The analysis of factors associated with dental treatment-seeking behavior revealed that children living in Dessie town, hearing impaired, and who had prior information about dental health problems had higher dental treatment-seeking behavior. A cross-sectional study on the oral health-seeking behavior of different population groups in Nigeria found that geographic location and socio-economic status group have a negative regression coefficient to the demand for treatment in the dental clinics. Any movement towards the urban area will increase the demand for dental caries treatment in a dental facility [16]. This is may be due to differences in access to dental health services and information, and geographical location of the participants and services. A systematic review reported that people with disabilities encounter physical, structural, geographical, professional, or behavioral barriers that hinder access to dental services. Specifically, the most frequently reported barriers to use dental care among disabled peoples were the cost of treatment, lack of preparation for dental care of the disabled persons, the inadequacy of dental facilities for the disabled, and lack of adaptation of the access routes to the health care facilities and dental offices [27]. This indicates the need for dental centers accessible to special needs individuals, and trained dental professionals [28].
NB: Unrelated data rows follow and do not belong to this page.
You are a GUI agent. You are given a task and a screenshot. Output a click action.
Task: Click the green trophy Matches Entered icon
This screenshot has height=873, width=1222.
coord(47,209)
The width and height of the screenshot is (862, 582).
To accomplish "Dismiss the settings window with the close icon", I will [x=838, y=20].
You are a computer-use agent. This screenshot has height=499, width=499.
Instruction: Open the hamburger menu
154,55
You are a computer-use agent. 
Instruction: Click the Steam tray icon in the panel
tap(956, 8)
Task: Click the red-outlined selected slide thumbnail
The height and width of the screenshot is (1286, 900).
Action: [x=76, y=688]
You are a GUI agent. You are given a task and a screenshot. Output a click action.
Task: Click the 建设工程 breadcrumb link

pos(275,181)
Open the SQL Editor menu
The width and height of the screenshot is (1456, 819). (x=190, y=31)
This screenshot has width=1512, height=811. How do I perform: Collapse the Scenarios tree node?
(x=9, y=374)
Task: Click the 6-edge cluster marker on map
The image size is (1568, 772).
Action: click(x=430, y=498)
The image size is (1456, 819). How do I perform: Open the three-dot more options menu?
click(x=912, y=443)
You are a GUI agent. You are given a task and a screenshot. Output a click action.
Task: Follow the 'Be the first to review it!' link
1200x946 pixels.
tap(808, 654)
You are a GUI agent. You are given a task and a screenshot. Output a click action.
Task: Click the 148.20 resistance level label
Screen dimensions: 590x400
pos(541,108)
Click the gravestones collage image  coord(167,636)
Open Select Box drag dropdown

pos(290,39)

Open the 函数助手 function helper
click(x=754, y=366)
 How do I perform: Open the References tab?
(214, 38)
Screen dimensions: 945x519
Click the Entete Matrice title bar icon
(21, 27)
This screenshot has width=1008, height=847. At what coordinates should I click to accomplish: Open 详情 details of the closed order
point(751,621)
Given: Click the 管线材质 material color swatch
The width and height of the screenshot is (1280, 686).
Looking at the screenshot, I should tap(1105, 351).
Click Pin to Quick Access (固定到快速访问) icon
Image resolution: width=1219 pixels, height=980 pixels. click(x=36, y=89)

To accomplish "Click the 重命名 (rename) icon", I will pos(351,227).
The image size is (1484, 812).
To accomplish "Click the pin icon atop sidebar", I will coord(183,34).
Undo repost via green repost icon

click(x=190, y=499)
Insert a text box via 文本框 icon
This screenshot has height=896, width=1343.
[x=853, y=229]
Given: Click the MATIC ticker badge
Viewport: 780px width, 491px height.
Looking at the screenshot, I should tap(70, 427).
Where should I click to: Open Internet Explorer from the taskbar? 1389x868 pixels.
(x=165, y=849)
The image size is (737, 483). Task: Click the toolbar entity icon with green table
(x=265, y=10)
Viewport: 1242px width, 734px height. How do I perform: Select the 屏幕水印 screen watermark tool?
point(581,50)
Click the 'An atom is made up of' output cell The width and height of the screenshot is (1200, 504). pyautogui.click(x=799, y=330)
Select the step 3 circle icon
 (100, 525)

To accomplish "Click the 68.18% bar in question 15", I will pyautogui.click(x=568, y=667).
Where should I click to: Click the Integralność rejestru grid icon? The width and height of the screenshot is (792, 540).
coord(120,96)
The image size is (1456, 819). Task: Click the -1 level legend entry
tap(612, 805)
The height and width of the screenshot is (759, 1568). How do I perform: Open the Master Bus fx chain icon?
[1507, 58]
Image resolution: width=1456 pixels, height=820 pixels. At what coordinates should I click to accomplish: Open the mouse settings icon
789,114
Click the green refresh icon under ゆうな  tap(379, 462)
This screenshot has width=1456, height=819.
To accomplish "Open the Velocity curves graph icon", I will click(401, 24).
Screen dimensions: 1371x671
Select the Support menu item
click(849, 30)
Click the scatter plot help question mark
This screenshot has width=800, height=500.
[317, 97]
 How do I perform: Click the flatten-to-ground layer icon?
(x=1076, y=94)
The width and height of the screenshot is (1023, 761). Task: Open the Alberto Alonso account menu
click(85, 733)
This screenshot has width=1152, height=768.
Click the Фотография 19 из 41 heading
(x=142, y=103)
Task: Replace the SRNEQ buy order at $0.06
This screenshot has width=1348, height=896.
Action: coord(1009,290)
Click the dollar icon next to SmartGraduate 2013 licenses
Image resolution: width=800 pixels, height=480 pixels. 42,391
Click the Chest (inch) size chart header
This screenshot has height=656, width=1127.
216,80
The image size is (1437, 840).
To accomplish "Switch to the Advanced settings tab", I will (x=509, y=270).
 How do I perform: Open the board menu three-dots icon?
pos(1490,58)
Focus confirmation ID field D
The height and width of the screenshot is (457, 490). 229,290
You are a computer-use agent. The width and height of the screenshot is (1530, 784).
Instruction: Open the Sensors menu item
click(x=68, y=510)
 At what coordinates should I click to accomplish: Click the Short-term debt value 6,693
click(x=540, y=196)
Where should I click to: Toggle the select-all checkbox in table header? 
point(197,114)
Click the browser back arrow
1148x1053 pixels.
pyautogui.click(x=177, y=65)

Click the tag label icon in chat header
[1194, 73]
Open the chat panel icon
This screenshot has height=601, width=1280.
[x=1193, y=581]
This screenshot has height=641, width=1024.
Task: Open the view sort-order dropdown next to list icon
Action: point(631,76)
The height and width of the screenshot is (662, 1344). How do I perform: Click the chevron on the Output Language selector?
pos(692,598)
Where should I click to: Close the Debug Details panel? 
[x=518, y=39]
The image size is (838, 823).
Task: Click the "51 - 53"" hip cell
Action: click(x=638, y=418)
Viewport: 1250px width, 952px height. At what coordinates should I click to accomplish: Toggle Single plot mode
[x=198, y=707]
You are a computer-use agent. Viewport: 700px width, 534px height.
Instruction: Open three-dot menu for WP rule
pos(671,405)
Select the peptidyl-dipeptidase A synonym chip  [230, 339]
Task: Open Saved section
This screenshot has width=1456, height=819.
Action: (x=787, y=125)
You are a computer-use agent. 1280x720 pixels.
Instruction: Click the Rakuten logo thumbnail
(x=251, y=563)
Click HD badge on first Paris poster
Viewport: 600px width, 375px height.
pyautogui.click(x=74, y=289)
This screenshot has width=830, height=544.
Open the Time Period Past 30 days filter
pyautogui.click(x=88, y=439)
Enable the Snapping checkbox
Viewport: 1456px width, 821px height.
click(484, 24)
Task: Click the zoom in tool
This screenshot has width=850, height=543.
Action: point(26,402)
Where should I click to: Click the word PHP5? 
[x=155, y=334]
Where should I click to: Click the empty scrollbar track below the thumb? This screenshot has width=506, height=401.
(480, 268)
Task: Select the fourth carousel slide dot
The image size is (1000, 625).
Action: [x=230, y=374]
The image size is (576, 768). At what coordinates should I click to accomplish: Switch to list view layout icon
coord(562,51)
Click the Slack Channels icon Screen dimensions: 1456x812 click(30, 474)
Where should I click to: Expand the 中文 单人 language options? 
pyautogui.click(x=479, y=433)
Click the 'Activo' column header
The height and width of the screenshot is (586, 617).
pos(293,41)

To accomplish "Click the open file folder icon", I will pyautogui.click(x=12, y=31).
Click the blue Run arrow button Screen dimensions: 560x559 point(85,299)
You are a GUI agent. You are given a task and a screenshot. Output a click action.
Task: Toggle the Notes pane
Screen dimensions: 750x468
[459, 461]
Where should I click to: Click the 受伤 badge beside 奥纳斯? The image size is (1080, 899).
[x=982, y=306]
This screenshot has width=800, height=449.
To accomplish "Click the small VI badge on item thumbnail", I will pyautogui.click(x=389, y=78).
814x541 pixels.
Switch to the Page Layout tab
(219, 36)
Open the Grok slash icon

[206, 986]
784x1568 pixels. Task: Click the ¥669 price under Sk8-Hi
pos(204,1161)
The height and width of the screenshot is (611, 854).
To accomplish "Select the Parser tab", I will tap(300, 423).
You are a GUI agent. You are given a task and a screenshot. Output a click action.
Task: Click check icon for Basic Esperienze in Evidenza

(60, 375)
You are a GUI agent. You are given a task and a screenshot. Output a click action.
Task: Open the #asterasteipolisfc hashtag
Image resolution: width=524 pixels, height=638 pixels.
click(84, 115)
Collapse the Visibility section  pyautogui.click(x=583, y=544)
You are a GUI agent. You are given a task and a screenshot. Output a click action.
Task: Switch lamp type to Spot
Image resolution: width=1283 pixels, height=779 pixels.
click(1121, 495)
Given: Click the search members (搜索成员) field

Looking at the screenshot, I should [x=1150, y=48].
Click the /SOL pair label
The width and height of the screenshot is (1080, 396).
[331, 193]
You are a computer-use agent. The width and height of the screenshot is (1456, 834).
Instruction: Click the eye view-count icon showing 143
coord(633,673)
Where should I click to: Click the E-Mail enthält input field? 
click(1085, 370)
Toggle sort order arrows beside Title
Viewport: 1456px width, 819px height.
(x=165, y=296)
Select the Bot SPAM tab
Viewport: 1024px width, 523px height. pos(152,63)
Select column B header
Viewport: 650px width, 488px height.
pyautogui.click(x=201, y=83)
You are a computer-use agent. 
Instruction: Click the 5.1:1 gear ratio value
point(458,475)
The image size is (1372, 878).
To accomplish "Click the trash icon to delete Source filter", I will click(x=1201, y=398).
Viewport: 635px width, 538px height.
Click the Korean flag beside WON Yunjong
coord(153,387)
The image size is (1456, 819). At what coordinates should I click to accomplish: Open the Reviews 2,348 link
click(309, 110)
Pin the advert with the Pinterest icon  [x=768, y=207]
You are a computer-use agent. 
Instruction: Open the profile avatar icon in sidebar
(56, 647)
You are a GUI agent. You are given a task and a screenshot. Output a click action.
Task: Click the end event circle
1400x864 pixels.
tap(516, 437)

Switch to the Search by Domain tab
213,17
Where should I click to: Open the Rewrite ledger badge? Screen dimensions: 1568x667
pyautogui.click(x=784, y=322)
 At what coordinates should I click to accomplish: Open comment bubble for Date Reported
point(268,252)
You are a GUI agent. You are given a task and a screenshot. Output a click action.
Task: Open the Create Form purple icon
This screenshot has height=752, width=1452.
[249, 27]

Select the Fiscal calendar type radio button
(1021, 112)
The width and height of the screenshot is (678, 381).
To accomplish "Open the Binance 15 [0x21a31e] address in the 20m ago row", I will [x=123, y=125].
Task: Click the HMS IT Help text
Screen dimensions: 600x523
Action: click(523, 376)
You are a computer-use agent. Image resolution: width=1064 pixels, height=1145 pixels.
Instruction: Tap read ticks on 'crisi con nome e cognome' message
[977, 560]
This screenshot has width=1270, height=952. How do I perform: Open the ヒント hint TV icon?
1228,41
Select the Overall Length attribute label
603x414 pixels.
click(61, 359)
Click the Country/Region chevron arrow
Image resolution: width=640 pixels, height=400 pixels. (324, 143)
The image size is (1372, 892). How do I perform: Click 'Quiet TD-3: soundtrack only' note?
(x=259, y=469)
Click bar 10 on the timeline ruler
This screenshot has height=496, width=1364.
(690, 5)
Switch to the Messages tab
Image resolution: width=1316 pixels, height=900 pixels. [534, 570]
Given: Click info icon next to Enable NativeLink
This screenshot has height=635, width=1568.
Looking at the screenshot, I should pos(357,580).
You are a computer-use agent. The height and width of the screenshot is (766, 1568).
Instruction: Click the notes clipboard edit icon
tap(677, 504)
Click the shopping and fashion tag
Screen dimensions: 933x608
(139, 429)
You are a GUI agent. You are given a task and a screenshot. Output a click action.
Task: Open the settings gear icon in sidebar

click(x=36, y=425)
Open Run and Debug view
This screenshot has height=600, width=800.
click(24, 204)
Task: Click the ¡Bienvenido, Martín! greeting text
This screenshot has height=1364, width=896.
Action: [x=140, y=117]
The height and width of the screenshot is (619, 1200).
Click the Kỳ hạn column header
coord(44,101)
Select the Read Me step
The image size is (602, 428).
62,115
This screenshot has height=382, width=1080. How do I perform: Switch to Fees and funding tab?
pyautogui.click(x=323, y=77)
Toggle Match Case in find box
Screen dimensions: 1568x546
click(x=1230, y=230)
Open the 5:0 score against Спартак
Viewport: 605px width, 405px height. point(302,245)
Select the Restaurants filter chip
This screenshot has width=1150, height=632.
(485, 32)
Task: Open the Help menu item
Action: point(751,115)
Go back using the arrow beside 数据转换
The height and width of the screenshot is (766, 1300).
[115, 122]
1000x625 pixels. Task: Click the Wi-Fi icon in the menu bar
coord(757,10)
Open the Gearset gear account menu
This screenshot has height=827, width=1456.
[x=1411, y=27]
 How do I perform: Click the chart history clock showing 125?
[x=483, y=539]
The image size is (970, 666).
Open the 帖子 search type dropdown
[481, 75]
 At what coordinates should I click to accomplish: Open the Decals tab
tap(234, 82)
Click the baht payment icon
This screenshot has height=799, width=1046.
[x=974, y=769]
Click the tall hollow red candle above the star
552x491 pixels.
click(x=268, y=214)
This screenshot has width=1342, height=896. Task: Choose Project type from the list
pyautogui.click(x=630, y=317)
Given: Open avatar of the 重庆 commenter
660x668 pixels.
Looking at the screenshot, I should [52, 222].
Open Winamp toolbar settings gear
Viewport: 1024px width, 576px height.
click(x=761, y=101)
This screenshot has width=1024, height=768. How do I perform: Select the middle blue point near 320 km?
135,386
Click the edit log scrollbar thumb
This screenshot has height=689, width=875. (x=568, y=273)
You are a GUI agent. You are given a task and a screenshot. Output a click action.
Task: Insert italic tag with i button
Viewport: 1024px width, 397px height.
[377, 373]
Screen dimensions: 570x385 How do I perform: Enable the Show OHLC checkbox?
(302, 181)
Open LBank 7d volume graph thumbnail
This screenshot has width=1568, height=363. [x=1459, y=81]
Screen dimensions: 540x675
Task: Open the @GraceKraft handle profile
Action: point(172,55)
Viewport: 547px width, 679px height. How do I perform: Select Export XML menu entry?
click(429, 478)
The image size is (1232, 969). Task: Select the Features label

Despite some limitations, the present study tried to assess an important public health issue in marginalized populations and provide a way for successive researchers. This is the first study on the dental problem and treatment-seeking practice of special needs school students in Ethiopia. The first limitation, the findings were based on self-reported data and may be subject to social desirability bias. Secondly, due to the impairment, some of the study participants did not express their dental problems confidentially. This means we have used language translators for hearing-impaired participants. Finally, due to the cross-sectional nature of the study, the causal relationship between the dependent and independent variables cannot be declared.

Conclusion

The present study found that a significant proportion of special needs school students had oral health problems. In addition, a significant number of them did not seek dental treatments. Dental health problems and dental treatment-seeking behavior of special need school students were associated with a variety of child and familial socio-demographic characteristics, types of disabilities, years lived with disabilities, knowledge of oral health-related risk behaviors, frequency of carbohydrate intake, and information about dental health problems. Therefore, schools and centers for special needs students should develop and implement oral hygiene programs focusing on screening, prevention, and treatment of oral health problems to reduce the impact of dental diseases. Policymakers, health professionals, and other concerned bodies should emphasize oral health care as a major component of the overall wellbeing of children with special needs. On the other hand, oral health promotion programs and tailored oral health education programs focusing on oral hygienic practices, risky behaviors, dental diseases preventive strategies, and dental treatment-seeking behaviors are recommended to achieve optimum oral health. Finally, it is also strongly suggested to incorporate oral health-related messages/information in health-related academic lessons.